GIVEN PROBLEM:
Copy every line of the material below, keeping each one identical to the original.

Word and element pointing entries:
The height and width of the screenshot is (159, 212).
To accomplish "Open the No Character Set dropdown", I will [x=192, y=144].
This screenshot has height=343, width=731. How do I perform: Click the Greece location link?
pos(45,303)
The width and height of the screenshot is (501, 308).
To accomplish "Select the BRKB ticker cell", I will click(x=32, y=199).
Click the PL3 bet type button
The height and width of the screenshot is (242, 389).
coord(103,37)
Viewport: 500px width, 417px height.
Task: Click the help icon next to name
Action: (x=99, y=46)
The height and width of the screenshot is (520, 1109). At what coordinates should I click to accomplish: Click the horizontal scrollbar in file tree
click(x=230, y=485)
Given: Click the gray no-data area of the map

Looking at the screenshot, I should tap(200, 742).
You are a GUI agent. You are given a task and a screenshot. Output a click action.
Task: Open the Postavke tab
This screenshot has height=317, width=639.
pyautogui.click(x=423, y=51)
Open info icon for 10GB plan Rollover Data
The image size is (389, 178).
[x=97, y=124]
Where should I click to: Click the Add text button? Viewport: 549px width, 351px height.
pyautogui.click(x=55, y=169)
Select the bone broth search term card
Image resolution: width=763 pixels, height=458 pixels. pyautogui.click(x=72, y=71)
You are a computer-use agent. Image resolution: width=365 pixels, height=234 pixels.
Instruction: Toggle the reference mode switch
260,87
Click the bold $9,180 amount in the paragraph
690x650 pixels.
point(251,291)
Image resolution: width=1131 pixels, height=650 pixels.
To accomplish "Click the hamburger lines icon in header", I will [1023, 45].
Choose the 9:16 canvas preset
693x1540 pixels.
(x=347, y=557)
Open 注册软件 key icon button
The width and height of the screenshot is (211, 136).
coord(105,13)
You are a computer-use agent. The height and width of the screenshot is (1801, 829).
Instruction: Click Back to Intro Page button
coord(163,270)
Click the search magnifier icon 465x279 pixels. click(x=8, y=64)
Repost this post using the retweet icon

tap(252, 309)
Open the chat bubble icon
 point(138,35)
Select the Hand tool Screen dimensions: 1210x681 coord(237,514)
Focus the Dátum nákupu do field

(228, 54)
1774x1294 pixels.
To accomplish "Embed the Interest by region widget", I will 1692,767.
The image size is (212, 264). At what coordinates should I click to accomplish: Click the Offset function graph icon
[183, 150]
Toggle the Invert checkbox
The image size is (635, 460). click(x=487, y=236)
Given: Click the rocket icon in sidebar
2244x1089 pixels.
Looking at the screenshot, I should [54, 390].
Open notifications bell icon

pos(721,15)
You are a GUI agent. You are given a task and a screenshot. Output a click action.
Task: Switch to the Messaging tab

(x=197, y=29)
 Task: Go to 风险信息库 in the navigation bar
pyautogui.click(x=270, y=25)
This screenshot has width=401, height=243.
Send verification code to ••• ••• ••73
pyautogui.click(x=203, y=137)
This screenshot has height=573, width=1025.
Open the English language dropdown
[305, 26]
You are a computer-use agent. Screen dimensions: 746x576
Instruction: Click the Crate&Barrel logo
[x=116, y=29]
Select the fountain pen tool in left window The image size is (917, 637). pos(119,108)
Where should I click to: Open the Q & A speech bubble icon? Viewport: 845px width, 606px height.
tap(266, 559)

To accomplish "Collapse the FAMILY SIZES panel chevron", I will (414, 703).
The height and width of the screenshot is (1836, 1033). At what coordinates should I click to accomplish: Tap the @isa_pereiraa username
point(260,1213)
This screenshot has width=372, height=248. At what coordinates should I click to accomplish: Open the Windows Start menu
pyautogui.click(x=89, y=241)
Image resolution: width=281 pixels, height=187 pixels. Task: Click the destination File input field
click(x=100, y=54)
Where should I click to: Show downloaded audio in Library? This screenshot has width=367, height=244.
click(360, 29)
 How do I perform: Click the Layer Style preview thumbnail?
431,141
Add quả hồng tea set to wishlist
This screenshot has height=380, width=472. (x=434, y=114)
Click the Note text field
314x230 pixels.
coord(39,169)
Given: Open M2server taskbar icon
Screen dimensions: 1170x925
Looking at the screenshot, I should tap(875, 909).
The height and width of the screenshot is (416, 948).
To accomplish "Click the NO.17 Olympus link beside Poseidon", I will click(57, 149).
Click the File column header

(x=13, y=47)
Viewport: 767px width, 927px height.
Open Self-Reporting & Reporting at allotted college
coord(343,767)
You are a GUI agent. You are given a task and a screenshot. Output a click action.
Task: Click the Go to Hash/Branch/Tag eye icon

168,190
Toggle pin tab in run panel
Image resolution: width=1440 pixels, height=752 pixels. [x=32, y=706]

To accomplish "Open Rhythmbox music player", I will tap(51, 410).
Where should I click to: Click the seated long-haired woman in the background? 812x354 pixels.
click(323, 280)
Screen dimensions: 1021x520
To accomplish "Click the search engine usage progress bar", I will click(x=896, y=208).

ANSWER TO THIS TASK:
The height and width of the screenshot is (159, 212).
To accomplish "Open the No Character Set dropdown", I will [x=192, y=144].
This screenshot has height=343, width=731. How do I perform: Click the Greece location link?
pos(45,303)
The width and height of the screenshot is (501, 308).
To accomplish "Select the BRKB ticker cell", I will click(x=32, y=199).
Click the PL3 bet type button
The height and width of the screenshot is (242, 389).
coord(103,37)
Viewport: 500px width, 417px height.
Task: Click the help icon next to name
Action: (x=99, y=46)
The height and width of the screenshot is (520, 1109). At what coordinates should I click to accomplish: Click the horizontal scrollbar in file tree
click(x=230, y=485)
Given: Click the gray no-data area of the map

Looking at the screenshot, I should tap(200, 742).
You are a GUI agent. You are given a task and a screenshot. Output a click action.
Task: Open the Postavke tab
This screenshot has height=317, width=639.
pyautogui.click(x=423, y=51)
Open info icon for 10GB plan Rollover Data
The image size is (389, 178).
[x=97, y=124]
Where should I click to: Click the Add text button? Viewport: 549px width, 351px height.
pyautogui.click(x=55, y=169)
Select the bone broth search term card
Image resolution: width=763 pixels, height=458 pixels. pyautogui.click(x=72, y=71)
You are a computer-use agent. Image resolution: width=365 pixels, height=234 pixels.
Instruction: Toggle the reference mode switch
260,87
Click the bold $9,180 amount in the paragraph
690x650 pixels.
point(251,291)
Image resolution: width=1131 pixels, height=650 pixels.
To accomplish "Click the hamburger lines icon in header", I will [1023, 45].
Choose the 9:16 canvas preset
693x1540 pixels.
(x=347, y=557)
Open 注册软件 key icon button
The width and height of the screenshot is (211, 136).
coord(105,13)
You are a computer-use agent. The height and width of the screenshot is (1801, 829).
Instruction: Click Back to Intro Page button
coord(163,270)
Click the search magnifier icon 465x279 pixels. click(x=8, y=64)
Repost this post using the retweet icon

tap(252, 309)
Open the chat bubble icon
 point(138,35)
Select the Hand tool Screen dimensions: 1210x681 coord(237,514)
Focus the Dátum nákupu do field

(228, 54)
1774x1294 pixels.
To accomplish "Embed the Interest by region widget", I will 1692,767.
The image size is (212, 264). At what coordinates should I click to accomplish: Click the Offset function graph icon
[183, 150]
Toggle the Invert checkbox
The image size is (635, 460). click(x=487, y=236)
Given: Click the rocket icon in sidebar
2244x1089 pixels.
Looking at the screenshot, I should [54, 390].
Open notifications bell icon

pos(721,15)
You are a GUI agent. You are given a task and a screenshot. Output a click action.
Task: Switch to the Messaging tab

(x=197, y=29)
 Task: Go to 风险信息库 in the navigation bar
pyautogui.click(x=270, y=25)
This screenshot has width=401, height=243.
Send verification code to ••• ••• ••73
pyautogui.click(x=203, y=137)
This screenshot has height=573, width=1025.
Open the English language dropdown
[305, 26]
You are a computer-use agent. Screen dimensions: 746x576
Instruction: Click the Crate&Barrel logo
[x=116, y=29]
Select the fountain pen tool in left window The image size is (917, 637). pos(119,108)
Where should I click to: Open the Q & A speech bubble icon? Viewport: 845px width, 606px height.
tap(266, 559)

To accomplish "Collapse the FAMILY SIZES panel chevron", I will (414, 703).
The height and width of the screenshot is (1836, 1033). At what coordinates should I click to accomplish: Tap the @isa_pereiraa username
point(260,1213)
This screenshot has width=372, height=248. At what coordinates should I click to accomplish: Open the Windows Start menu
pyautogui.click(x=89, y=241)
Image resolution: width=281 pixels, height=187 pixels. Task: Click the destination File input field
click(x=100, y=54)
Where should I click to: Show downloaded audio in Library? This screenshot has width=367, height=244.
click(360, 29)
 How do I perform: Click the Layer Style preview thumbnail?
431,141
Add quả hồng tea set to wishlist
This screenshot has height=380, width=472. (x=434, y=114)
Click the Note text field
314x230 pixels.
coord(39,169)
Given: Open M2server taskbar icon
Screen dimensions: 1170x925
Looking at the screenshot, I should tap(875, 909).
The height and width of the screenshot is (416, 948).
To accomplish "Click the NO.17 Olympus link beside Poseidon", I will click(57, 149).
Click the File column header

(x=13, y=47)
Viewport: 767px width, 927px height.
Open Self-Reporting & Reporting at allotted college
coord(343,767)
You are a GUI agent. You are given a task and a screenshot. Output a click action.
Task: Click the Go to Hash/Branch/Tag eye icon

168,190
Toggle pin tab in run panel
Image resolution: width=1440 pixels, height=752 pixels. [x=32, y=706]

To accomplish "Open Rhythmbox music player", I will tap(51, 410).
Where should I click to: Click the seated long-haired woman in the background? 812x354 pixels.
click(323, 280)
Screen dimensions: 1021x520
To accomplish "Click the search engine usage progress bar", I will click(x=896, y=208).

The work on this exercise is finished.